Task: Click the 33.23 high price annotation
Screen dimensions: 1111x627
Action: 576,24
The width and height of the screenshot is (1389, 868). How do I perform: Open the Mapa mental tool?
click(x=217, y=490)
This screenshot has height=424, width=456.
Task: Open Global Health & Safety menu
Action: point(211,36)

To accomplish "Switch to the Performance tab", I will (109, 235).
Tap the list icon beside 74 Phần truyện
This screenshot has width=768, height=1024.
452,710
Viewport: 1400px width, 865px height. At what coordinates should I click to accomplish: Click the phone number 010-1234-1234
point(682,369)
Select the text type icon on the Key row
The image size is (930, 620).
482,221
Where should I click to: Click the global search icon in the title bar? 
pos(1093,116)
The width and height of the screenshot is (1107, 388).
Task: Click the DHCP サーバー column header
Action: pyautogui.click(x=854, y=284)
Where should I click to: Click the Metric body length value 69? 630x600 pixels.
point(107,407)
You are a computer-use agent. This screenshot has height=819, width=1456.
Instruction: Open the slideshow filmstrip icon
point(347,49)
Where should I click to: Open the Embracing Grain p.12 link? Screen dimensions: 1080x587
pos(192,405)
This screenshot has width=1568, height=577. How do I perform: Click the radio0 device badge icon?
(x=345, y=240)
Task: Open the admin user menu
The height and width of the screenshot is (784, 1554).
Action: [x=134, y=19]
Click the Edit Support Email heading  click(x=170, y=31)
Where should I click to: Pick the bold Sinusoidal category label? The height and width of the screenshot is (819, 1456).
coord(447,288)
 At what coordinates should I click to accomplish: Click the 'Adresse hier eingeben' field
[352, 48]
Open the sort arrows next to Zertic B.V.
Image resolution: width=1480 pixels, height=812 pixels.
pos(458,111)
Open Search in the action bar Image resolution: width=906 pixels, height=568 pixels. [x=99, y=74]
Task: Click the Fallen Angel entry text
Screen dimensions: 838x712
================
### STATED TASK
Pull out every line of the records above that contains the string "width", matching case exactly.

### SOLUTION TO THE EXERCISE
The width and height of the screenshot is (1389, 868). How do I perform: Open the Mapa mental tool?
This screenshot has height=424, width=456.
This screenshot has width=768, height=1024.
Viewport: 1400px width, 865px height. At what coordinates should I click to accomplish: Click the phone number 010-1234-1234
The width and height of the screenshot is (1107, 388).
You are a computer-use agent. This screenshot has height=819, width=1456.
This screenshot has width=1568, height=577. How do I perform: Click the radio0 device badge icon?
The height and width of the screenshot is (784, 1554).
Where should I click to: Pick the bold Sinusoidal category label? The height and width of the screenshot is (819, 1456).
Image resolution: width=1480 pixels, height=812 pixels.
Open Search in the action bar Image resolution: width=906 pixels, height=568 pixels. [x=99, y=74]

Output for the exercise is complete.